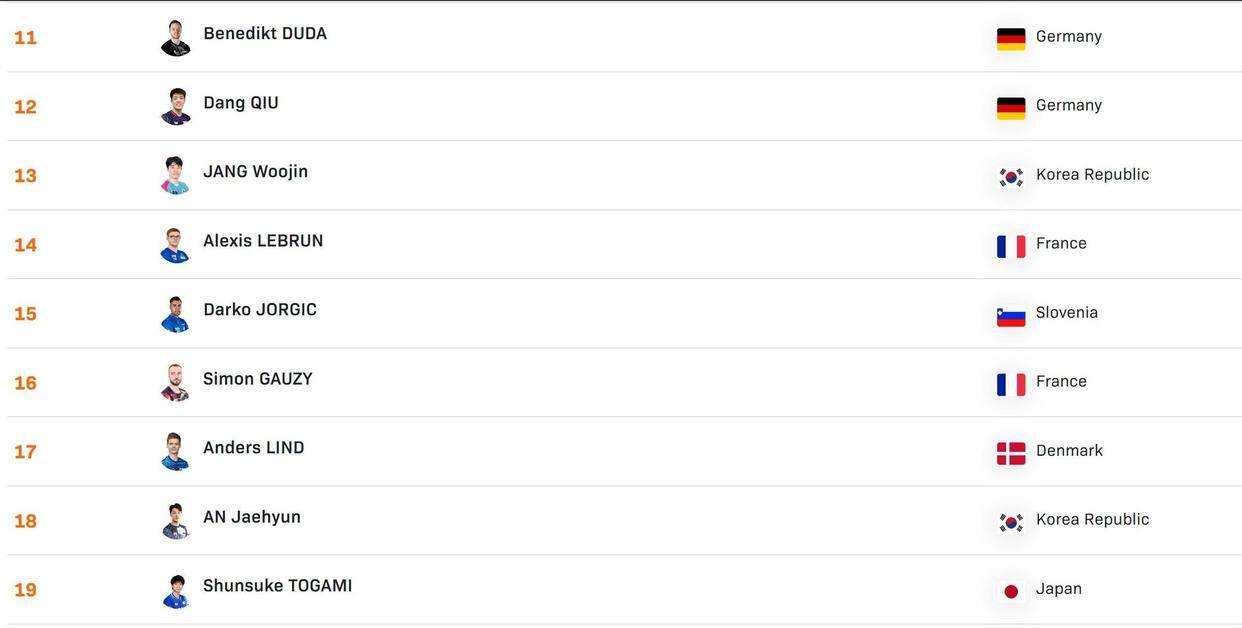Click the France flag beside Simon Gauzy
Screen dimensions: 1242x628
pos(1011,384)
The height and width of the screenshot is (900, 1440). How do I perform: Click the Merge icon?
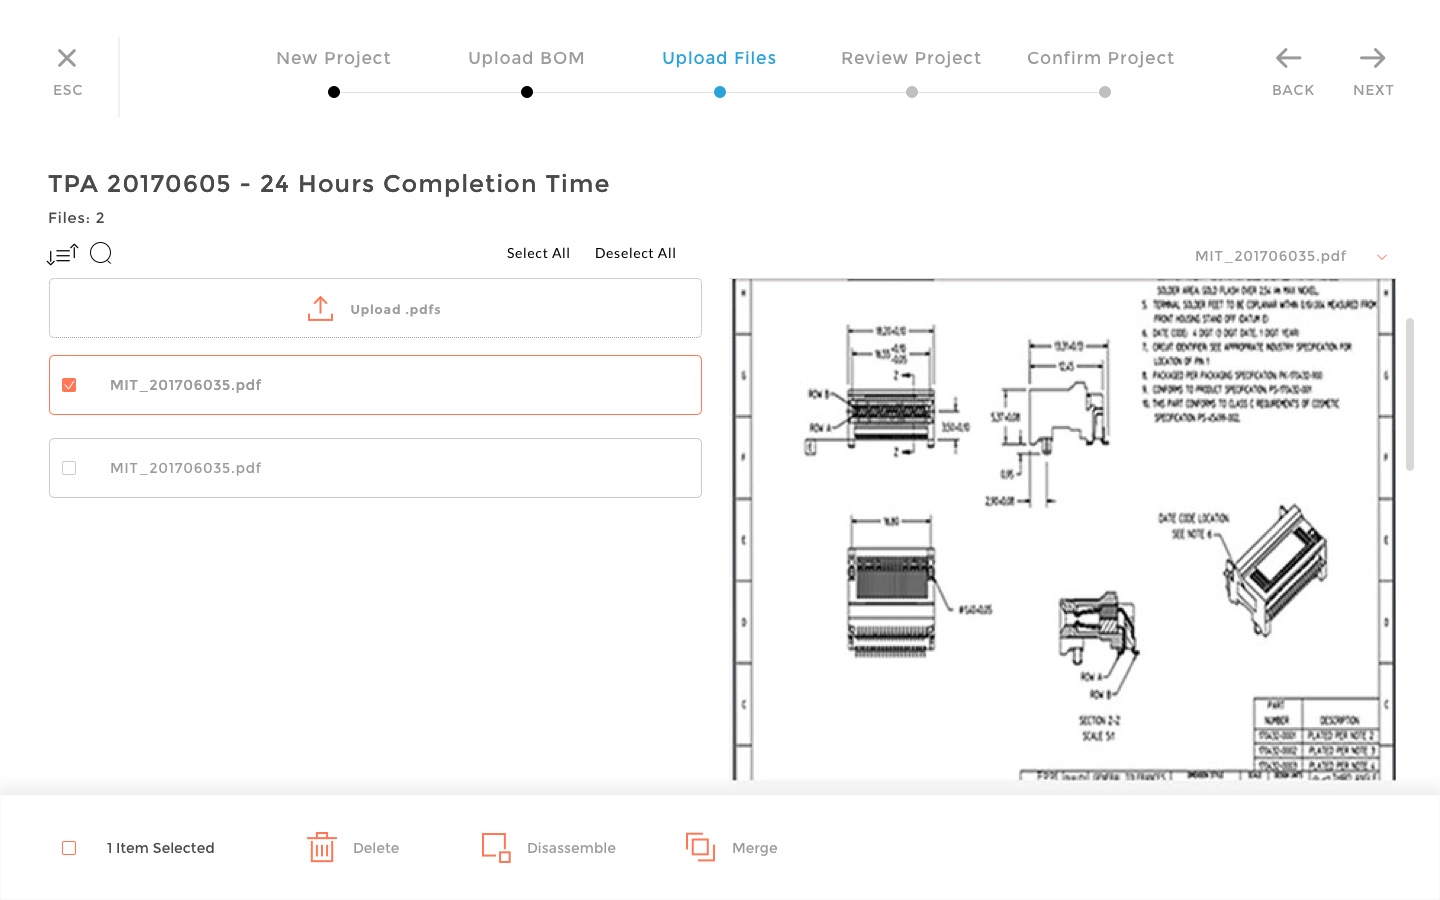[700, 847]
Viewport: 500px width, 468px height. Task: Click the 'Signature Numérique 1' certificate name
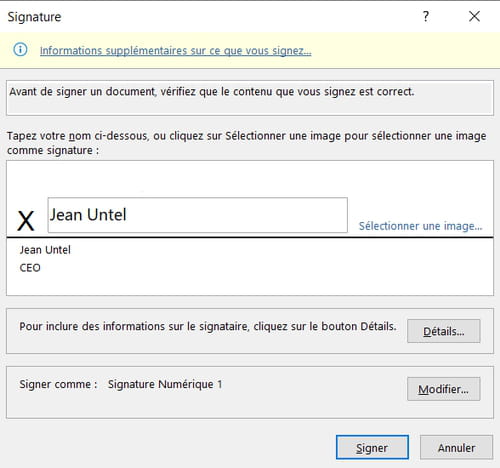tap(165, 384)
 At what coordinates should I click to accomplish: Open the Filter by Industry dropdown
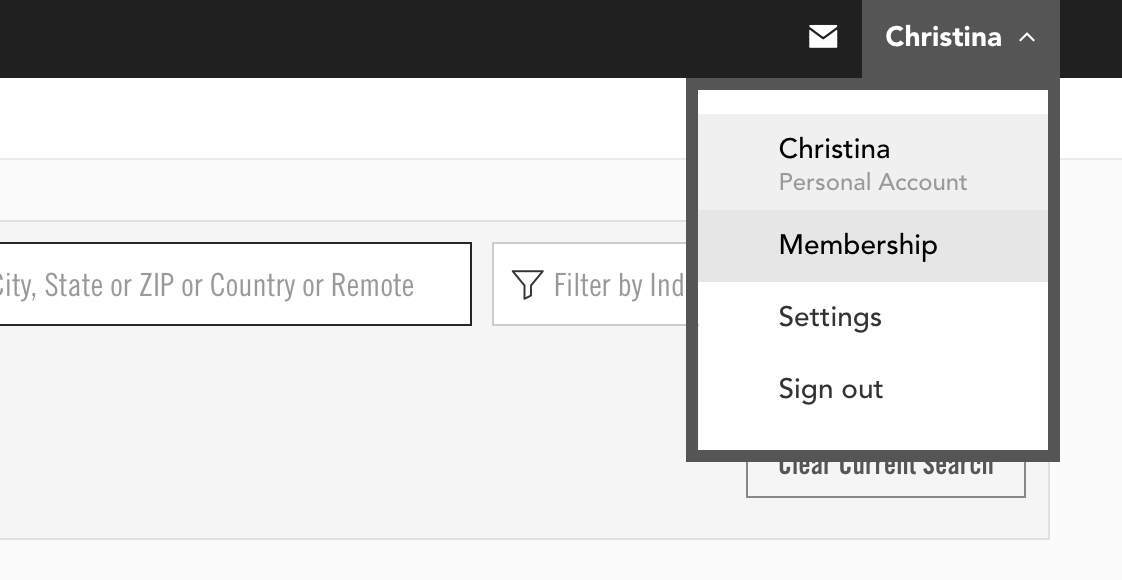(x=590, y=285)
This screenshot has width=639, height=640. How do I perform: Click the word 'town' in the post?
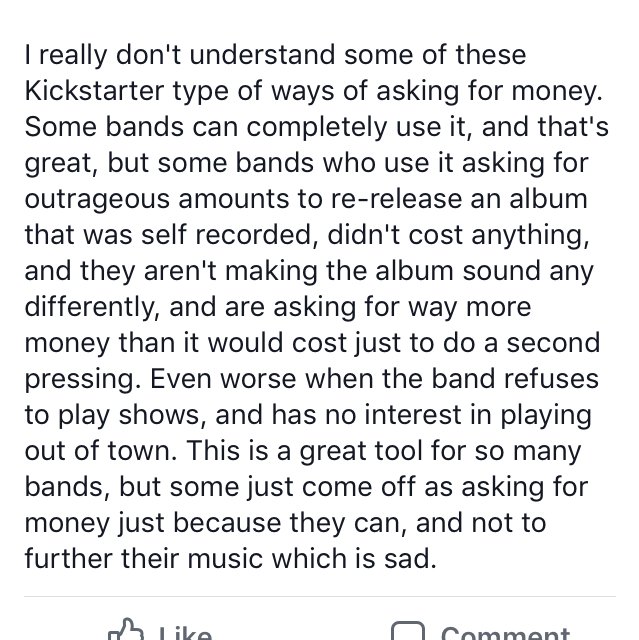139,451
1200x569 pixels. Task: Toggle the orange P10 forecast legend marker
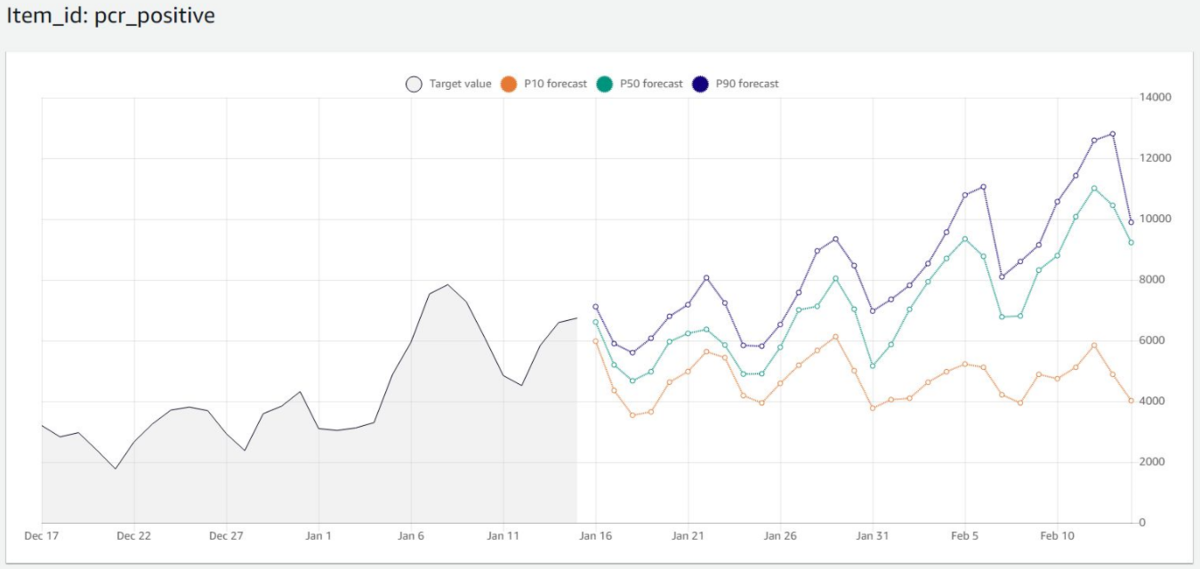pyautogui.click(x=509, y=84)
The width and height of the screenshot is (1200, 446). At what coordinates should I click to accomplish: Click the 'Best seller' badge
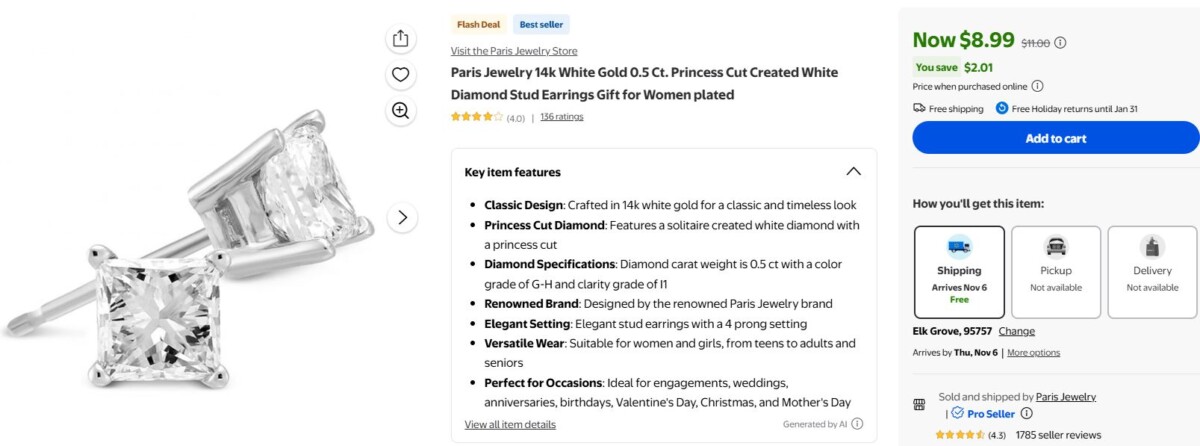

═══

▶ **WORK INSTRUCTION**:
Retype the lines exactly as they appear, beginning with the line that contains "1200x569 pixels. Task: Toggle" and ending with the final line of the entries, and omit the pictures.

▶ **SOLUTION BELOW**:
1200x569 pixels. Task: Toggle the orange P10 forecast legend marker
pyautogui.click(x=509, y=84)
The width and height of the screenshot is (1200, 446). At what coordinates should I click to accomplish: Click the 'Best seller' badge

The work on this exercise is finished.